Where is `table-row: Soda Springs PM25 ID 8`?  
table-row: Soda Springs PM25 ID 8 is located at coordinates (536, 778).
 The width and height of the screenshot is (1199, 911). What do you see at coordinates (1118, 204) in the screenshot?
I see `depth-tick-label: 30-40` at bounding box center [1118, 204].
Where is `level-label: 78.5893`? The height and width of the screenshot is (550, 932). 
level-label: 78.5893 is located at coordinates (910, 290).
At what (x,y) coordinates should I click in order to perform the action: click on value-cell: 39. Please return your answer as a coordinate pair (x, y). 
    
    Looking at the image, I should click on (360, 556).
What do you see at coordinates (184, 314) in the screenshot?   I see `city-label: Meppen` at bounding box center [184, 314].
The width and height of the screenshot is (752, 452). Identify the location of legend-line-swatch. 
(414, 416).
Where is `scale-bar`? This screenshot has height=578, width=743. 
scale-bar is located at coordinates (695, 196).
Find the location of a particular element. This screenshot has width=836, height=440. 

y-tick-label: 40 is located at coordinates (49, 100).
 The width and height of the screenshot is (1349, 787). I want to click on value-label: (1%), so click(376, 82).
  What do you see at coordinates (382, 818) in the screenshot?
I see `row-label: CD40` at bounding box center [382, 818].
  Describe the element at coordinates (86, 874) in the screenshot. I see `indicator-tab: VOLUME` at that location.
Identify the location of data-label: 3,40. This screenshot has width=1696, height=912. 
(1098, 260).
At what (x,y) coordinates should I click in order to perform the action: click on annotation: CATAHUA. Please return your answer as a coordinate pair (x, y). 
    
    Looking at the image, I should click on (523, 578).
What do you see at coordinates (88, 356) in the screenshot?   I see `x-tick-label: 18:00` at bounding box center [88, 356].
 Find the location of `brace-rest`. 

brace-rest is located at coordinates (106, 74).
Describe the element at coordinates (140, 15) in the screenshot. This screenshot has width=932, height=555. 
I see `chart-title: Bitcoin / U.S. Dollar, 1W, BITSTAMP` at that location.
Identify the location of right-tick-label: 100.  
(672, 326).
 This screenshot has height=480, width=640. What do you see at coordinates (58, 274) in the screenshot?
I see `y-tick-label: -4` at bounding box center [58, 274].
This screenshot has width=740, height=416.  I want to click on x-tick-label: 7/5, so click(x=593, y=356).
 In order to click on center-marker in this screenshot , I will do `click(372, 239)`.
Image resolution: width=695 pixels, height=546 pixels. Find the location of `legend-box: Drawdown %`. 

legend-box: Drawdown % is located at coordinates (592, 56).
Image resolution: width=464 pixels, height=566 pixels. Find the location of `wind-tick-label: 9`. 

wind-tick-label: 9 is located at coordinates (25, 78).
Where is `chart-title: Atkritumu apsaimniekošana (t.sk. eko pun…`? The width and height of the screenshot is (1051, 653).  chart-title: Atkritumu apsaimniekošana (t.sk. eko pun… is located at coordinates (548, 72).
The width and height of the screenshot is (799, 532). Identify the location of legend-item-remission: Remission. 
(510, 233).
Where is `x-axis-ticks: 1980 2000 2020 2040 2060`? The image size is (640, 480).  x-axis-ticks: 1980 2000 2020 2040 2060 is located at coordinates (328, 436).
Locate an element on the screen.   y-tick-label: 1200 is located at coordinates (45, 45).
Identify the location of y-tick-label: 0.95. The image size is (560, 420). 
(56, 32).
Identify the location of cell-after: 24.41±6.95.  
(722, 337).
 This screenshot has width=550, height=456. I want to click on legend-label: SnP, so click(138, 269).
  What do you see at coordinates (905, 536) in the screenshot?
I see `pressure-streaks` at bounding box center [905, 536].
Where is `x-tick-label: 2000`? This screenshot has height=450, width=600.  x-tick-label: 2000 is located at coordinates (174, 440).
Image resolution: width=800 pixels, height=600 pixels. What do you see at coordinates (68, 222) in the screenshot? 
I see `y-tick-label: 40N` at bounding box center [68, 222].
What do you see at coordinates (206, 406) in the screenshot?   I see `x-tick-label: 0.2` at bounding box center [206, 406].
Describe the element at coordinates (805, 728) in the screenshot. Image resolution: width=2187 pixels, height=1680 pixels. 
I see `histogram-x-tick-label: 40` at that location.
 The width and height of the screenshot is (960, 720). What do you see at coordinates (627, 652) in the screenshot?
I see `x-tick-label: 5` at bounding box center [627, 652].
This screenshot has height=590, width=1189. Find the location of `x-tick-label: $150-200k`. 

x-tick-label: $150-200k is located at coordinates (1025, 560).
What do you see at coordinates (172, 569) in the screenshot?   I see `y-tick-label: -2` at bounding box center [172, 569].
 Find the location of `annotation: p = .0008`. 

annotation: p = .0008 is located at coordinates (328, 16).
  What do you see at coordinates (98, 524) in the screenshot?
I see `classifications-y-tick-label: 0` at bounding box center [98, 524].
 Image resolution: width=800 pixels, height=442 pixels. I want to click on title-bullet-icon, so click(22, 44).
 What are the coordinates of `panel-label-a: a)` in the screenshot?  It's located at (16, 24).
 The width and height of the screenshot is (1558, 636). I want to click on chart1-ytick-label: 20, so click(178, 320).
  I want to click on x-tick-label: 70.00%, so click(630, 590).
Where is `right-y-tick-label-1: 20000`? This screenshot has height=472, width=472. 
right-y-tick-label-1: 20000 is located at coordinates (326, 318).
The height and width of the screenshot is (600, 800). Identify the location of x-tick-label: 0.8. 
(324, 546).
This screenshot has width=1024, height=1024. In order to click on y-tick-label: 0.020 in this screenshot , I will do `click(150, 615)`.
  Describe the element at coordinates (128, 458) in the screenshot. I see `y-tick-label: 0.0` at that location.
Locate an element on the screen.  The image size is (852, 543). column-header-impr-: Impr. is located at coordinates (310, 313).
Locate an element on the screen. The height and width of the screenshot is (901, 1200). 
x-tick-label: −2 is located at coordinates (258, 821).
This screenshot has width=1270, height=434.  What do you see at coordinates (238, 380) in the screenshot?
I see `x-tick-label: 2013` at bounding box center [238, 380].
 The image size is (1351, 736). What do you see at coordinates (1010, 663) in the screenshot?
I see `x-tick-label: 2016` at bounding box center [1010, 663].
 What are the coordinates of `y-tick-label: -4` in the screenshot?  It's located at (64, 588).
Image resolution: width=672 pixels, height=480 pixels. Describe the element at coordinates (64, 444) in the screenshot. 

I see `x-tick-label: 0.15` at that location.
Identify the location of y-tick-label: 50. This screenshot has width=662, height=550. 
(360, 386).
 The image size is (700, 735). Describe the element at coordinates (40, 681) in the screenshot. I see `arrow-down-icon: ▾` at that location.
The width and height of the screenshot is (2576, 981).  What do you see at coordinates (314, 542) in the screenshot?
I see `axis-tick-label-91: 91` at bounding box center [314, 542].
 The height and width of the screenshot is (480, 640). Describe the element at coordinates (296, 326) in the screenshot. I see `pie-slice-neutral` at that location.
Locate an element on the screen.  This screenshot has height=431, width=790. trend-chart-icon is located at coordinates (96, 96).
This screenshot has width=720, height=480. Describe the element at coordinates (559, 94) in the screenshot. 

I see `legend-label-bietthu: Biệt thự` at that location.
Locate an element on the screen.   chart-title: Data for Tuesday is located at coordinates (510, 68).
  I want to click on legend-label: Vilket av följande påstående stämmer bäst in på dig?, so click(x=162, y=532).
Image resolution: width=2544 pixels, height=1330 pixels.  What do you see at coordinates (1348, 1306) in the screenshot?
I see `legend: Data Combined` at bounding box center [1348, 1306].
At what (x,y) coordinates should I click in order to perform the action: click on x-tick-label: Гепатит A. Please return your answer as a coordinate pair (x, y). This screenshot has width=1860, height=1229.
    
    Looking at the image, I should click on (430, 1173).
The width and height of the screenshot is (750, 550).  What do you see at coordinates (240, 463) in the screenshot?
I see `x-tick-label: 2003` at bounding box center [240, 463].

• • • •

▶ **About this exercise**
Put every line of the entries above into a Markdown table with the columns "Number" and "Line", numbering the rows in order and skipping blank lines.

▶ **Solution to the problem**
| Number | Line |
|---|---|
| 1 | Where is `table-row: Soda Springs PM25 ID 8`?   |
| 2 | table-row: Soda Springs PM25 ID 8 is located at coordinates (536, 778). |
| 3 |  The width and height of the screenshot is (1199, 911). What do you see at coordinates (1118, 204) in the screenshot? |
| 4 | I see `depth-tick-label: 30-40` at bounding box center [1118, 204]. |
| 5 | Where is `level-label: 78.5893`? The height and width of the screenshot is (550, 932).  |
| 6 | level-label: 78.5893 is located at coordinates (910, 290). |
| 7 | At what (x,y) coordinates should I click in order to perform the action: click on value-cell: 39. Please return your answer as a coordinate pair (x, y).  |
| 8 |     Looking at the image, I should click on (360, 556). |
| 9 | What do you see at coordinates (184, 314) in the screenshot?   I see `city-label: Meppen` at bounding box center [184, 314]. |
| 10 | The width and height of the screenshot is (752, 452). Identify the location of legend-line-swatch.  |
| 11 | (414, 416). |
| 12 | Where is `scale-bar`? This screenshot has height=578, width=743.  |
| 13 | scale-bar is located at coordinates (695, 196). |
| 14 | Find the location of a particular element. This screenshot has width=836, height=440.  |
| 15 | y-tick-label: 40 is located at coordinates (49, 100). |
| 16 |  The width and height of the screenshot is (1349, 787). I want to click on value-label: (1%), so click(376, 82). |
| 17 |   What do you see at coordinates (382, 818) in the screenshot? |
| 18 | I see `row-label: CD40` at bounding box center [382, 818]. |
| 19 |   Describe the element at coordinates (86, 874) in the screenshot. I see `indicator-tab: VOLUME` at that location. |
| 20 | Identify the location of data-label: 3,40. This screenshot has width=1696, height=912.  |
| 21 | (1098, 260). |
| 22 | At what (x,y) coordinates should I click in order to perform the action: click on annotation: CATAHUA. Please return your answer as a coordinate pair (x, y).  |
| 23 |     Looking at the image, I should click on (523, 578). |
| 24 | What do you see at coordinates (88, 356) in the screenshot?   I see `x-tick-label: 18:00` at bounding box center [88, 356]. |
| 25 |  Find the location of `brace-rest`.  |
| 26 | brace-rest is located at coordinates (106, 74). |
| 27 | Describe the element at coordinates (140, 15) in the screenshot. This screenshot has width=932, height=555.  |
| 28 | I see `chart-title: Bitcoin / U.S. Dollar, 1W, BITSTAMP` at that location. |
| 29 | Identify the location of right-tick-label: 100.   |
| 30 | (672, 326). |
| 31 |  This screenshot has height=480, width=640. What do you see at coordinates (58, 274) in the screenshot? |
| 32 | I see `y-tick-label: -4` at bounding box center [58, 274]. |
| 33 | This screenshot has width=740, height=416.  I want to click on x-tick-label: 7/5, so click(x=593, y=356). |
| 34 |  In order to click on center-marker in this screenshot , I will do `click(372, 239)`. |
| 35 | Image resolution: width=695 pixels, height=546 pixels. Find the location of `legend-box: Drawdown %`.  |
| 36 | legend-box: Drawdown % is located at coordinates (592, 56). |
| 37 | Image resolution: width=464 pixels, height=566 pixels. Find the location of `wind-tick-label: 9`.  |
| 38 | wind-tick-label: 9 is located at coordinates (25, 78). |
| 39 | Where is `chart-title: Atkritumu apsaimniekošana (t.sk. eko pun…`? The width and height of the screenshot is (1051, 653).  chart-title: Atkritumu apsaimniekošana (t.sk. eko pun… is located at coordinates (548, 72). |
| 40 | The width and height of the screenshot is (799, 532). Identify the location of legend-item-remission: Remission.  |
| 41 | (510, 233). |
| 42 | Where is `x-axis-ticks: 1980 2000 2020 2040 2060`? The image size is (640, 480).  x-axis-ticks: 1980 2000 2020 2040 2060 is located at coordinates (328, 436). |
| 43 | Locate an element on the screen.   y-tick-label: 1200 is located at coordinates (45, 45). |
| 44 | Identify the location of y-tick-label: 0.95. The image size is (560, 420).  |
| 45 | (56, 32). |
| 46 | Identify the location of cell-after: 24.41±6.95.   |
| 47 | (722, 337). |
| 48 |  This screenshot has width=550, height=456. I want to click on legend-label: SnP, so click(138, 269). |
| 49 |   What do you see at coordinates (905, 536) in the screenshot? |
| 50 | I see `pressure-streaks` at bounding box center [905, 536]. |
| 51 | Where is `x-tick-label: 2000`? This screenshot has height=450, width=600.  x-tick-label: 2000 is located at coordinates (174, 440). |
| 52 | Image resolution: width=800 pixels, height=600 pixels. What do you see at coordinates (68, 222) in the screenshot?  |
| 53 | I see `y-tick-label: 40N` at bounding box center [68, 222]. |
| 54 | What do you see at coordinates (206, 406) in the screenshot?   I see `x-tick-label: 0.2` at bounding box center [206, 406]. |
| 55 | Describe the element at coordinates (805, 728) in the screenshot. Image resolution: width=2187 pixels, height=1680 pixels.  |
| 56 | I see `histogram-x-tick-label: 40` at that location. |
| 57 |  The width and height of the screenshot is (960, 720). What do you see at coordinates (627, 652) in the screenshot? |
| 58 | I see `x-tick-label: 5` at bounding box center [627, 652]. |
| 59 | This screenshot has height=590, width=1189. Find the location of `x-tick-label: $150-200k`.  |
| 60 | x-tick-label: $150-200k is located at coordinates (1025, 560). |
| 61 | What do you see at coordinates (172, 569) in the screenshot?   I see `y-tick-label: -2` at bounding box center [172, 569]. |
| 62 |  Find the location of `annotation: p = .0008`.  |
| 63 | annotation: p = .0008 is located at coordinates (328, 16). |
| 64 |   What do you see at coordinates (98, 524) in the screenshot? |
| 65 | I see `classifications-y-tick-label: 0` at bounding box center [98, 524]. |
| 66 |  Image resolution: width=800 pixels, height=442 pixels. I want to click on title-bullet-icon, so click(22, 44). |
| 67 |  What are the coordinates of `panel-label-a: a)` in the screenshot?  It's located at (16, 24). |
| 68 |  The width and height of the screenshot is (1558, 636). I want to click on chart1-ytick-label: 20, so click(178, 320). |
| 69 |   I want to click on x-tick-label: 70.00%, so click(630, 590). |
| 70 | Where is `right-y-tick-label-1: 20000`? This screenshot has height=472, width=472.  |
| 71 | right-y-tick-label-1: 20000 is located at coordinates (326, 318). |
| 72 | The height and width of the screenshot is (600, 800). Identify the location of x-tick-label: 0.8.  |
| 73 | (324, 546). |
| 74 | This screenshot has width=1024, height=1024. In order to click on y-tick-label: 0.020 in this screenshot , I will do `click(150, 615)`. |
| 75 |   Describe the element at coordinates (128, 458) in the screenshot. I see `y-tick-label: 0.0` at that location. |
| 76 | Locate an element on the screen.  The image size is (852, 543). column-header-impr-: Impr. is located at coordinates (310, 313). |
| 77 | Locate an element on the screen. The height and width of the screenshot is (901, 1200).  |
| 78 | x-tick-label: −2 is located at coordinates (258, 821). |
| 79 | This screenshot has width=1270, height=434.  What do you see at coordinates (238, 380) in the screenshot? |
| 80 | I see `x-tick-label: 2013` at bounding box center [238, 380]. |
| 81 |  The image size is (1351, 736). What do you see at coordinates (1010, 663) in the screenshot? |
| 82 | I see `x-tick-label: 2016` at bounding box center [1010, 663]. |
| 83 |  What are the coordinates of `y-tick-label: -4` in the screenshot?  It's located at (64, 588). |
| 84 | Image resolution: width=672 pixels, height=480 pixels. Describe the element at coordinates (64, 444) in the screenshot.  |
| 85 | I see `x-tick-label: 0.15` at that location. |
| 86 | Identify the location of y-tick-label: 50. This screenshot has width=662, height=550.  |
| 87 | (360, 386). |
| 88 |  The image size is (700, 735). Describe the element at coordinates (40, 681) in the screenshot. I see `arrow-down-icon: ▾` at that location. |
| 89 | The width and height of the screenshot is (2576, 981).  What do you see at coordinates (314, 542) in the screenshot? |
| 90 | I see `axis-tick-label-91: 91` at bounding box center [314, 542]. |
| 91 |  The height and width of the screenshot is (480, 640). Describe the element at coordinates (296, 326) in the screenshot. I see `pie-slice-neutral` at that location. |
| 92 | Locate an element on the screen.  This screenshot has height=431, width=790. trend-chart-icon is located at coordinates (96, 96). |
| 93 | This screenshot has width=720, height=480. Describe the element at coordinates (559, 94) in the screenshot.  |
| 94 | I see `legend-label-bietthu: Biệt thự` at that location. |
| 95 | Locate an element on the screen.   chart-title: Data for Tuesday is located at coordinates (510, 68). |
| 96 |   I want to click on legend-label: Vilket av följande påstående stämmer bäst in på dig?, so click(x=162, y=532). |
| 97 | Image resolution: width=2544 pixels, height=1330 pixels.  What do you see at coordinates (1348, 1306) in the screenshot? |
| 98 | I see `legend: Data Combined` at bounding box center [1348, 1306]. |
| 99 | At what (x,y) coordinates should I click in order to perform the action: click on x-tick-label: Гепатит A. Please return your answer as a coordinate pair (x, y). This screenshot has width=1860, height=1229. |
| 100 |     Looking at the image, I should click on (430, 1173). |
| 101 | The width and height of the screenshot is (750, 550).  What do you see at coordinates (240, 463) in the screenshot? |
| 102 | I see `x-tick-label: 2003` at bounding box center [240, 463]. |